### What the exercise asks
Could you print every record exactly as it stands?

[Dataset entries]
"""

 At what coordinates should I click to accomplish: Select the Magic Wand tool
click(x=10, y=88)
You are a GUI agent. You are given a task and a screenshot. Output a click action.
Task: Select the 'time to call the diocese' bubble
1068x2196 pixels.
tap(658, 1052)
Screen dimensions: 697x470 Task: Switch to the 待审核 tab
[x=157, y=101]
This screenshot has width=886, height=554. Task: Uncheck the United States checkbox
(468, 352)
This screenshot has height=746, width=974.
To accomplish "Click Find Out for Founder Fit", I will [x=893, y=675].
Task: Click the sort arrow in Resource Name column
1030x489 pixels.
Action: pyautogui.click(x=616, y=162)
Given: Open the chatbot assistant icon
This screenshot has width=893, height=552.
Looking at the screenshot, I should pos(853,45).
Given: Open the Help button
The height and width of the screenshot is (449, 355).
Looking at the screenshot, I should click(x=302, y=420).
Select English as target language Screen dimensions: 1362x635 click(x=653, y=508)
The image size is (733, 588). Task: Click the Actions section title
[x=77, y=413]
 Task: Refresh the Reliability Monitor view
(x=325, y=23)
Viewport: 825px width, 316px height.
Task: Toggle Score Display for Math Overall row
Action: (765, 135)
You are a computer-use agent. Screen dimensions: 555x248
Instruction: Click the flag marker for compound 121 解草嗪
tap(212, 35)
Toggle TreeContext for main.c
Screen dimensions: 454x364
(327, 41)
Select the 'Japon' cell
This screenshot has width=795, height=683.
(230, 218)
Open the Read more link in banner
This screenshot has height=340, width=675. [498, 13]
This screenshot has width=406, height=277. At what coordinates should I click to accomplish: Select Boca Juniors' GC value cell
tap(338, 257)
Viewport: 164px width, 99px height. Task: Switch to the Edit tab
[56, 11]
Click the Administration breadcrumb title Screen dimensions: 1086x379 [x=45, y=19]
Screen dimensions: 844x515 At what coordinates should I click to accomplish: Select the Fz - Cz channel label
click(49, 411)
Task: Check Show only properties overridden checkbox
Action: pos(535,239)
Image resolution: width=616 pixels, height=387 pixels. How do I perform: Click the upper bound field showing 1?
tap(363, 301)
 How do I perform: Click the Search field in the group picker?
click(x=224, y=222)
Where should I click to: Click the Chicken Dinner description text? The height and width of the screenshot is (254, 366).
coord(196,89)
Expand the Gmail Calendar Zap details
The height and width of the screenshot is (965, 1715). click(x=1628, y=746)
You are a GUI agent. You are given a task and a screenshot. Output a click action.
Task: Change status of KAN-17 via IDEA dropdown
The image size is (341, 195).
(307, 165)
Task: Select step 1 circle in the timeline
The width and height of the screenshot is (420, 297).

"""

### Response to the task
 At what coordinates should I click to accomplish: Select the Magic Wand tool
click(x=10, y=88)
You are a GUI agent. You are given a task and a screenshot. Output a click action.
Task: Select the 'time to call the diocese' bubble
1068x2196 pixels.
tap(658, 1052)
Screen dimensions: 697x470 Task: Switch to the 待审核 tab
[x=157, y=101]
This screenshot has width=886, height=554. Task: Uncheck the United States checkbox
(468, 352)
This screenshot has height=746, width=974.
To accomplish "Click Find Out for Founder Fit", I will [x=893, y=675].
Task: Click the sort arrow in Resource Name column
1030x489 pixels.
Action: pyautogui.click(x=616, y=162)
Given: Open the chatbot assistant icon
This screenshot has width=893, height=552.
Looking at the screenshot, I should pos(853,45).
Given: Open the Help button
The height and width of the screenshot is (449, 355).
Looking at the screenshot, I should click(x=302, y=420).
Select English as target language Screen dimensions: 1362x635 click(x=653, y=508)
The image size is (733, 588). Task: Click the Actions section title
[x=77, y=413]
 Task: Refresh the Reliability Monitor view
(x=325, y=23)
Viewport: 825px width, 316px height.
Task: Toggle Score Display for Math Overall row
Action: (765, 135)
You are a computer-use agent. Screen dimensions: 555x248
Instruction: Click the flag marker for compound 121 解草嗪
tap(212, 35)
Toggle TreeContext for main.c
Screen dimensions: 454x364
(327, 41)
Select the 'Japon' cell
This screenshot has width=795, height=683.
(230, 218)
Open the Read more link in banner
This screenshot has height=340, width=675. [498, 13]
This screenshot has width=406, height=277. At what coordinates should I click to accomplish: Select Boca Juniors' GC value cell
tap(338, 257)
Viewport: 164px width, 99px height. Task: Switch to the Edit tab
[56, 11]
Click the Administration breadcrumb title Screen dimensions: 1086x379 [x=45, y=19]
Screen dimensions: 844x515 At what coordinates should I click to accomplish: Select the Fz - Cz channel label
click(49, 411)
Task: Check Show only properties overridden checkbox
Action: pos(535,239)
Image resolution: width=616 pixels, height=387 pixels. How do I perform: Click the upper bound field showing 1?
tap(363, 301)
 How do I perform: Click the Search field in the group picker?
click(x=224, y=222)
Where should I click to: Click the Chicken Dinner description text? The height and width of the screenshot is (254, 366).
coord(196,89)
Expand the Gmail Calendar Zap details
The height and width of the screenshot is (965, 1715). click(x=1628, y=746)
You are a GUI agent. You are given a task and a screenshot. Output a click action.
Task: Change status of KAN-17 via IDEA dropdown
The image size is (341, 195).
(307, 165)
Task: Select step 1 circle in the timeline
The width and height of the screenshot is (420, 297).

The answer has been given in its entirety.